This article was written by Martin Cooper, President of Cooper Communications, supervised public relations for the Academy of Motion Picture Arts & Sciences for 10 years. It was published in the Warner Center News in Woodland Hills, California.
Sadly, the four brothers who left Poland for America and went from being penniless immigrants to owning one of the largest and most successful motion picture studios in the world, ended their lives in disharmony.
Many fairy tales feature a good sibling and a bad one. In the fairy tale of the Warner brothers, it was no different, except their story features four brothers: Harry, Albert, Sam, and Jack.
Looking back on the 100 years of Warner Bros., one can’t help but marvel at the incredible legacy left behind by these four brothers. Founding their eponymous studio in 1923, they faced numerous challenges throughout their reign, including navigating the censorship era, managing talent relations, and embracing technological innovation.

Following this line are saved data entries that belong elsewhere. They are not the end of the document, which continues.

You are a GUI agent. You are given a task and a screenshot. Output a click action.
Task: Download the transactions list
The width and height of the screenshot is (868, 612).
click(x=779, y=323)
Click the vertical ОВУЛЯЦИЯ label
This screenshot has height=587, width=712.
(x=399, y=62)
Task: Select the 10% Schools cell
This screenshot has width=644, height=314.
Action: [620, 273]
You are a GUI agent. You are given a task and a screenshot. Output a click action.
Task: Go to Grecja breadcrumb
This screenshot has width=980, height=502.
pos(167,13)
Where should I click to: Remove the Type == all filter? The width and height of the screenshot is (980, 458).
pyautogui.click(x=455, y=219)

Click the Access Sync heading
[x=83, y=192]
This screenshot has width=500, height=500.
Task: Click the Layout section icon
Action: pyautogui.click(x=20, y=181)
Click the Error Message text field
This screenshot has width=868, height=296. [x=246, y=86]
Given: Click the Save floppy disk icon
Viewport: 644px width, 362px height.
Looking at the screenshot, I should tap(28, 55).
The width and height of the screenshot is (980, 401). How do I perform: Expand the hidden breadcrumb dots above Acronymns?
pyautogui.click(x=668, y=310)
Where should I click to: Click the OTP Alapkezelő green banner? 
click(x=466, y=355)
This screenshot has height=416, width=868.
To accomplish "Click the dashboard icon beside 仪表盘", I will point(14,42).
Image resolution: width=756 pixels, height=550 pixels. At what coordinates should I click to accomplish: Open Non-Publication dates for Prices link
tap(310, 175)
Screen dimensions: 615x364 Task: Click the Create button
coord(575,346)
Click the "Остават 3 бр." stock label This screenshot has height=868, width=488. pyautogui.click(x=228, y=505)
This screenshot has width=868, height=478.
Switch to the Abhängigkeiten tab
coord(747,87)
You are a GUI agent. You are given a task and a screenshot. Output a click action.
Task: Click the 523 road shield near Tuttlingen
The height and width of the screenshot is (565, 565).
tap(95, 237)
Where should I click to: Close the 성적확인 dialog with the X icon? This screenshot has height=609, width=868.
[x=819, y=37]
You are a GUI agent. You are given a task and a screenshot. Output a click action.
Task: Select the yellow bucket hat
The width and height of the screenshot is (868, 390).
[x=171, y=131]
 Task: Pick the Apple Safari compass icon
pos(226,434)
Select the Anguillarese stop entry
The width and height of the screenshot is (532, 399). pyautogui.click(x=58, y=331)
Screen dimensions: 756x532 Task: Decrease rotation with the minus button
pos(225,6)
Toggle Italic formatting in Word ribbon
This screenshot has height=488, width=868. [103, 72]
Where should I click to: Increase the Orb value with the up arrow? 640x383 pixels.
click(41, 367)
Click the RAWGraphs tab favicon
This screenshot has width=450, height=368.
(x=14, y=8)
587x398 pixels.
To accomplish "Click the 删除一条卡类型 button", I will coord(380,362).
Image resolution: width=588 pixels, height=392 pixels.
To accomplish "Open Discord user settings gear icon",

Harry (1881-1958), the eldest and company president, took on the role of protector, ensuring the family business stayed on solid ground. Albert (1884-1967) was Warner Bros.’ treasurer and head of sales and distribution, steering the company through acquisitions and ensuring its survival during the Great Depression. Sam (1888-1927) was the technological genius, responsible for the introduction of sound to film, forever changing the way movies were made and consumed. Ironically, Sam died in 1927, the day before The Jazz Singer, which he had nurtured, premiered.
The youngest, Jack (1892-1978), was the charismatic showman, the driving force behind the studio’s creative endeavors, was instrumental in launching the careers of stars like James Cagney and Bette Davis, and is the villain in the Warner’s fairy tale.
Harry Warner’s granddaughter, Cass Warner Sperling, penned a quasi-tell-all book about her family, Hollywood Be Thy Name. One chapter begins: “‘I’ll get you for this, you son-ofa-bitch!’ Harry Warner, raising a three-foot lead pipe
threateningly over his head, chased his younger brother down the streets of the Warners studio lot.”
In the same book, producer and screenwriter Milton Sperling recalls, “Boy did Harry and Jack fight. I spent most of my
time on the Warner lot carrying truce flags back and forth between them, just to keep them from tearing the studio apart.”
Jack was a tough and ruthless businessman. He was notorious for his abrasive and domineering personality, and was known to be difficult to work with. He was also accused of mistreating his employees and engaging in unethical business practices, such as double-dealing and price-fixing.
Additionally, he was often at odds with other Hollywood executives, and was involved in several high-profile legal disputes and controversies. All of these factors contributed to his reputation as a disliked and controversial figure in the film industry.
And the fact that he “named names” during the House Un-American Activities Committee hearings that resulted in the Blacklist, gained him no fans in Hollywood.
But the ultimate perfidy was how Jack Warner became president of the studio.
More than in most industries, motion picture studios’ balance sheets vary widely year to year. Warner Bros. was no different; by 1956, the studio was losing money, declining from a net profit of between $2.9 million and $4 million each of the previous three years.
In May 1956, the brothers announced they were putting Warner Bros. up for sale. Jack secretly organized a syndicate, headed by Boston banker Serge Semenenko, which purchased 90 percent of the stock. After the studio was sold, Jack, without informing his brothers, joined Semenenko’s syndicate and bought back all his stock. Shortly after the deal was consummated, Jack, now the company’s largest single stockholder, appointed himself its new president.
According to Lou Lumenick, film critic for the New York Post: “Harry suffered a debilitating stroke shortly
afterward, and a furious Albert never spoke to his younger brother again.”
“Jack Warner Jr. reports that when his jovial father visited Harry for the last time at his 50th wedding anniversary party, the ailing old man simply shut his tear-filled eyes to avoid his betrayer.”
“Jack Sr. did not even return to Hollywood for his eldest brother’s funeral, remaining on the French Riviera.”
The family rupture never healed.
Lawsuits and contentious relationships between Jack Warner and his stars were also not uncommon. In 1935, James Cagney sued him for breach of contract; in 1943, Olivia de Havilland brought suit against him for the same thing. In 1948, Bette Davis, Warners’ leading actress, angry with Jack, left the studio, along with others, after completing Beyond the Forest.
Humphrey Bogart and Davis were constantly being put on paid suspension for refusing to appear in what they considered to be low quality movies that the studio wanted to legitimize with their star power.
Sadly, the four brothers who left Poland for America and went from being penniless immigrants to owning one of
the largest and most successful motion picture studios in the world, ended their lives in disharmony. One died the day before his biggest triumph while two others become embittered over betrayal by their youngest sibling.
In the Warner Bros. fairy tale, few remember Harry, Albert and Sam; the black knight emerged triumphant.